AMD: Speculation, Rumors, and Discussion (Archive)

Status
Not open for further replies.
You realise that NVidia was doing attribute interpolation in shader code from barycentrics stored in shared memory way before AMD, don't you?
This is puny, of course I know, what do you want to prove with this?:-?

Anyway, vertex attributes consume a pitiful amount of the shared memory of each CU.
Do you have some more pecise numbers than "a pitiful amount"?
 
Honestly, i absoolutely not understand why Nvidia have not allready do it. I was prettty sure that it willl happend on Pascal allready, but like it is still not there, i will bet now for Volta. Its a logical evolution, it was extremely logic when AMD have introduct it, and it will be a logical suit for the nvidia architecture.
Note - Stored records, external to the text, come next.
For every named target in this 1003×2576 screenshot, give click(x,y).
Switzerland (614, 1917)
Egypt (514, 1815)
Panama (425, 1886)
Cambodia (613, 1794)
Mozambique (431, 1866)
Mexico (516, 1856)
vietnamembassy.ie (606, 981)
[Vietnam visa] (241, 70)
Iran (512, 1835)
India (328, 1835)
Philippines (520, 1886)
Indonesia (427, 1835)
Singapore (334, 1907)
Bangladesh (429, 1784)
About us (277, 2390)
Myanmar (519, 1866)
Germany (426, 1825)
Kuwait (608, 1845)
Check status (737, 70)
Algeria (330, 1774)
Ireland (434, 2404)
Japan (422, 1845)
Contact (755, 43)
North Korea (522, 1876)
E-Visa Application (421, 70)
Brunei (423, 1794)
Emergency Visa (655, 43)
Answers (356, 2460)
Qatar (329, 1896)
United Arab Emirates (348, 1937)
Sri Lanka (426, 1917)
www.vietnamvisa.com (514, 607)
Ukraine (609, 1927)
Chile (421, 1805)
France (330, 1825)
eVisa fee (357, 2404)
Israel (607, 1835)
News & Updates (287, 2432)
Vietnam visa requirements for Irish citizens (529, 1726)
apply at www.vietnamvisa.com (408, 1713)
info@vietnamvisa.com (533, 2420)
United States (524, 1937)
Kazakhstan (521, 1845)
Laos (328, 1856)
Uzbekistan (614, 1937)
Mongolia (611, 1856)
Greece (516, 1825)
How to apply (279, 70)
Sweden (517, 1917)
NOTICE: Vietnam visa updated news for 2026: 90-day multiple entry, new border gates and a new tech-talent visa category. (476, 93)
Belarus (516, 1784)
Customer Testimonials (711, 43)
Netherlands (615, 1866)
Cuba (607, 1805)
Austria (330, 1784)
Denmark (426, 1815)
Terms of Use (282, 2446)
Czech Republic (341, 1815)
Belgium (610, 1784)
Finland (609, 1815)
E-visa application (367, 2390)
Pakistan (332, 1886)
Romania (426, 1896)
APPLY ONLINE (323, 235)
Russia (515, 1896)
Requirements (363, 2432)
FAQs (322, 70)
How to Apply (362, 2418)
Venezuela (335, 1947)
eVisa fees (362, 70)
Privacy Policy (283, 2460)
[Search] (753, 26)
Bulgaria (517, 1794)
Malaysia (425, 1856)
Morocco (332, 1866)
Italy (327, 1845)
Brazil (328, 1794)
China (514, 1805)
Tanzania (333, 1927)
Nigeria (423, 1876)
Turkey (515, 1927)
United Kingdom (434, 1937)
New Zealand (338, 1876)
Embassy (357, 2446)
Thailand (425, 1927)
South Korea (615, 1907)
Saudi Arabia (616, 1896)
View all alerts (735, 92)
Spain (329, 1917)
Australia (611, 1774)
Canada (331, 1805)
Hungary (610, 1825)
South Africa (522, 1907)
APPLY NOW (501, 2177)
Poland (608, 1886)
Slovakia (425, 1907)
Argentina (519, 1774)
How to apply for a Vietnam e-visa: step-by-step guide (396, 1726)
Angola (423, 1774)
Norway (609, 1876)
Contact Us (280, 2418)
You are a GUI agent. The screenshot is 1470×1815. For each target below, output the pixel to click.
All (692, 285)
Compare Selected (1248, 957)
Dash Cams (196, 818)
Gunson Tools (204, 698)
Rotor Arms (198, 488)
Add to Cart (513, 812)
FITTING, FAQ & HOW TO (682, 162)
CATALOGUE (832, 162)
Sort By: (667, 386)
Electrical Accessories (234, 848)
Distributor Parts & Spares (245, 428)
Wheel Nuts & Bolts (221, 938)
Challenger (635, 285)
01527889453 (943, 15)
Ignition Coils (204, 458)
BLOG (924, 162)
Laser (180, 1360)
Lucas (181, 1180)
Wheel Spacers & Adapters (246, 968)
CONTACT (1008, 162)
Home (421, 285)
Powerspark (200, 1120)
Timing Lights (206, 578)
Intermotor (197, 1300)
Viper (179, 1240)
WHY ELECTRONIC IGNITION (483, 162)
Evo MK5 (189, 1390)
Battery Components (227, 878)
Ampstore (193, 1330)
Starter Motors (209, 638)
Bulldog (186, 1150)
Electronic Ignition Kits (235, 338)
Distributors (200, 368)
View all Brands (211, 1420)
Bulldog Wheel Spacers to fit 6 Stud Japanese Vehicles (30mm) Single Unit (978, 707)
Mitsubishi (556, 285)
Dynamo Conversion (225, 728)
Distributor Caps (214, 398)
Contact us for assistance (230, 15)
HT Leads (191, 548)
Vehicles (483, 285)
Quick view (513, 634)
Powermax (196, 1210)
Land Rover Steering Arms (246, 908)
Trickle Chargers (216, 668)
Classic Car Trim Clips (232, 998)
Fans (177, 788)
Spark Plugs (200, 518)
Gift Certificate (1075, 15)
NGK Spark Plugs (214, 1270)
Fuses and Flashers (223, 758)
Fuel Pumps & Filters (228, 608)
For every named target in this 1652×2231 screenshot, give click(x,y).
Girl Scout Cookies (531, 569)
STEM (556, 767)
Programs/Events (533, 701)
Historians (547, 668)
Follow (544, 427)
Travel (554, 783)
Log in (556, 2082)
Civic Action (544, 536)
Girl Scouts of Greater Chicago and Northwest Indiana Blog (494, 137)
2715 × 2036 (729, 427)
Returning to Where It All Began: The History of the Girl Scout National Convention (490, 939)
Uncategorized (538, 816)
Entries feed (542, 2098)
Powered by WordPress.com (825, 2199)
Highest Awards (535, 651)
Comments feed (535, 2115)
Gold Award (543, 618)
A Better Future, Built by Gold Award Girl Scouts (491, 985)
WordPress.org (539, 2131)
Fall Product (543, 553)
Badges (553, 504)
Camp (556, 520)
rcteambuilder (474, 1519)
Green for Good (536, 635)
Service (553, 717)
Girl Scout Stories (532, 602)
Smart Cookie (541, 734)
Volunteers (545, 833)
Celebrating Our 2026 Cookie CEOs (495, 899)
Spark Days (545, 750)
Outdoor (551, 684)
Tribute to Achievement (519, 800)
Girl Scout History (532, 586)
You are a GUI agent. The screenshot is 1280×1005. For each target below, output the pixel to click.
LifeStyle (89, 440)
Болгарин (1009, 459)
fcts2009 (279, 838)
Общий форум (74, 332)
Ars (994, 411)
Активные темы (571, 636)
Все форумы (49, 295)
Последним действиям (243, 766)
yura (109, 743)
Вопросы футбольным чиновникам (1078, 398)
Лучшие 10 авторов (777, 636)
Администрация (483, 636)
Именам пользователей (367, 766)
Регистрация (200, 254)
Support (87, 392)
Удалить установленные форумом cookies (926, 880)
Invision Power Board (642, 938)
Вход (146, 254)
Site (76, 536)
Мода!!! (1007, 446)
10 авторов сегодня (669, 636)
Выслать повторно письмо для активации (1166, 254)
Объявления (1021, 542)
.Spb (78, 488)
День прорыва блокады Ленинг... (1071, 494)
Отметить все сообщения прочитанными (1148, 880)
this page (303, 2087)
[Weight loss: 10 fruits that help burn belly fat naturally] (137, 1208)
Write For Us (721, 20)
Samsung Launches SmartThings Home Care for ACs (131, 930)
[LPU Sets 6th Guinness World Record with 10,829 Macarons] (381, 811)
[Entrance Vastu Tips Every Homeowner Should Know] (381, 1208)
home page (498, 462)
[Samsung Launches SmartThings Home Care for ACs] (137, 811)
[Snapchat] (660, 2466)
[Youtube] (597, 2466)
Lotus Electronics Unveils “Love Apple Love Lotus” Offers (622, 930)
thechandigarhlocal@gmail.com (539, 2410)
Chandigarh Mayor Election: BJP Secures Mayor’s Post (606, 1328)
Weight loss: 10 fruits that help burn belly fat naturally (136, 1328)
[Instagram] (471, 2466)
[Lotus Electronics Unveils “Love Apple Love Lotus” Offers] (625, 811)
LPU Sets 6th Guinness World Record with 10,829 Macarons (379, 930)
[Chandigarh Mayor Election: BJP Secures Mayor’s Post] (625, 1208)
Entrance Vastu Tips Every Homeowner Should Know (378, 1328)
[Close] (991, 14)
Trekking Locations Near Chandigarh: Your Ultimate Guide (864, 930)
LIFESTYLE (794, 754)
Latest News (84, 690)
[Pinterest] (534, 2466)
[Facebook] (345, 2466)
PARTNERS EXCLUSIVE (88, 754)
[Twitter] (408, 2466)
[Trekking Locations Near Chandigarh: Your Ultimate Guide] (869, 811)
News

Possibly Nvidia are looking longer term with Temporal SIMD/SIMT type solution, still fits in with scalar execution.
Nvidia had a patent for a solution along this line back in 2011 created by Ronny Krashinsky.
http://www.freepatentsonline.com/y2013/0042090.html

Going back a few years, real world example of Temporal SIMD I think using Tesla core baseline:http://lpgpu.org/wp/wp-content/uploads/2013/06/dart.pdf and http://lpgpu.org/wp/wp-content/uploads/2014/02/PEGPUM_2014_tub_dart.pdf

Cheers
 
To change direction like that, would take time, most likely Volta would be the target to make such a change, as pipeline was what we have seen from nV since Kelpar has been evolutionary.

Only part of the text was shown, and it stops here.